Великая императрица, видно, задумалась.
– Унора принесла тебя в мир. Родительская любовь бывает очень разной, Думаи, – сказала она. – Видела ты, как печальники расклевывают себе грудь, чтобы накормить птенцов каплями собственной крови?
Думаи видела. Потому и полюбила печальников так сильно.
– Долг Уноры – от моего лица наставлять и утешать восходителей. Ты к этой роли еще не готова, – говорила великая императрица, – но, узнай они, что ты ее дочь, через тебя они бы искали подходы к ней. Унора не хочет обременять твой разум земным… пока ты не проживешь на горе достаточно долго, чтобы противостоять низменным соблазнам.
– Я живу на горе почти столько же, сколько моя мать. Я никогда с нее не сходила. Разве можно соблазниться тем, чего не видела?
– О том я и говорю.
Думаи задумалась. Мысли, как фигуры на доске, двигались в сознании, выстраиваясь в ровный ряд, не разбитый сомнением.

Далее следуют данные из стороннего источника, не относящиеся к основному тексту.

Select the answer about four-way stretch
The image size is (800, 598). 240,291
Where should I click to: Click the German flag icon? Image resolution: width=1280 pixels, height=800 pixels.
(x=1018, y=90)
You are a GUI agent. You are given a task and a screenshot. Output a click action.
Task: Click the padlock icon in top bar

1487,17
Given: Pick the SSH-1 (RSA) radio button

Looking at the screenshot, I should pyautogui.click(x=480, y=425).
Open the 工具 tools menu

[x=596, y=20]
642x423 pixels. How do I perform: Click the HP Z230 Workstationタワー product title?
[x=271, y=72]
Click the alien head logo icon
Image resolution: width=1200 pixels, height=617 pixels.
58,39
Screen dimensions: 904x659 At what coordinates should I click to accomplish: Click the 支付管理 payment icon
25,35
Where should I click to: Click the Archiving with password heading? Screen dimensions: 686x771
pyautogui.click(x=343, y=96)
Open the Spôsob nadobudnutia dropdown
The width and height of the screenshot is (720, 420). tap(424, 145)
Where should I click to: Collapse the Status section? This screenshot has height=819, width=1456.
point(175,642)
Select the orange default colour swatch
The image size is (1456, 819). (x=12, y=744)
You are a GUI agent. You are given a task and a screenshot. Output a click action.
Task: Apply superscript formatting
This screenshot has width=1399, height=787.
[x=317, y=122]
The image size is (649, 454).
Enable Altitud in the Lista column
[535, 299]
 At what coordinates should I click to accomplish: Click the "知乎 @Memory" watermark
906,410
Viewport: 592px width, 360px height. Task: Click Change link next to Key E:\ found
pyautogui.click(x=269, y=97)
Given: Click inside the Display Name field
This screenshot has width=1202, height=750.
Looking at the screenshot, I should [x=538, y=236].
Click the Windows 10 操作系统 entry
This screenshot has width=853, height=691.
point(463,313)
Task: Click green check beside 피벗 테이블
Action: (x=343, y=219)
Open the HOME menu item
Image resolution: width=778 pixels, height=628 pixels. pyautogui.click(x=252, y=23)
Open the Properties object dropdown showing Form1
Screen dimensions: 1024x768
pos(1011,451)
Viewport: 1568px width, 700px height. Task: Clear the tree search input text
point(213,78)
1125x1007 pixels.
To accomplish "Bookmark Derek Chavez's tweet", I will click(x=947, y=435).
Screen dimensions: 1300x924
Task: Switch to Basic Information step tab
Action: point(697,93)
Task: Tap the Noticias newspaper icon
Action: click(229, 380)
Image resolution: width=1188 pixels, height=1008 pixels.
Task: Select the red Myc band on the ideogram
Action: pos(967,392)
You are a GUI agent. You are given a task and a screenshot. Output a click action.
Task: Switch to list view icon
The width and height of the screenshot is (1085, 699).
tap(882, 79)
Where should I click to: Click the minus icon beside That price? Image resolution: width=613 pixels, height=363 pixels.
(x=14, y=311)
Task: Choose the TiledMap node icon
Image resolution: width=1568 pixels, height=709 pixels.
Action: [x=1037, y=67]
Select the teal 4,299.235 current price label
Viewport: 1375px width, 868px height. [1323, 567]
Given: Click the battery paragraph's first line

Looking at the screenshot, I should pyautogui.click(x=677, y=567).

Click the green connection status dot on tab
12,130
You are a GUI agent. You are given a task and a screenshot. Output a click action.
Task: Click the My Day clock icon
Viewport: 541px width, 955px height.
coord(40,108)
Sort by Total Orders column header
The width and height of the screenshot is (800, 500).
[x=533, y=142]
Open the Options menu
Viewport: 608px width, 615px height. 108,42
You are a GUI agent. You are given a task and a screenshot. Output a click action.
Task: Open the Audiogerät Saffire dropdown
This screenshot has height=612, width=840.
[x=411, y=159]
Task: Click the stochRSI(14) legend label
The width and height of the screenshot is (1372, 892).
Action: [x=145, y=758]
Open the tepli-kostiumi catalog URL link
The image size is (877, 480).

– Благодарю вас, великая императрица, – сказала она, вставая. – Ваша мудрость открыла мне глаза.
– Хм… доброго сна, Думаи.
Думаи тихо задвинула за собой дверь. В этих покоях у нее всегда делалось легче на душе.
Конечно, великая императрица была права. До рождения Думаи Унора обитала вдали от горы и знала обо всех соблазнах и жестокостях жизни внизу. Вполне понятно, что она хочет укрыть от них Думаи, защитить ее.
Думаи повернулась к выходу из коридора – и вздрогнула, увидев в полумраке женщину.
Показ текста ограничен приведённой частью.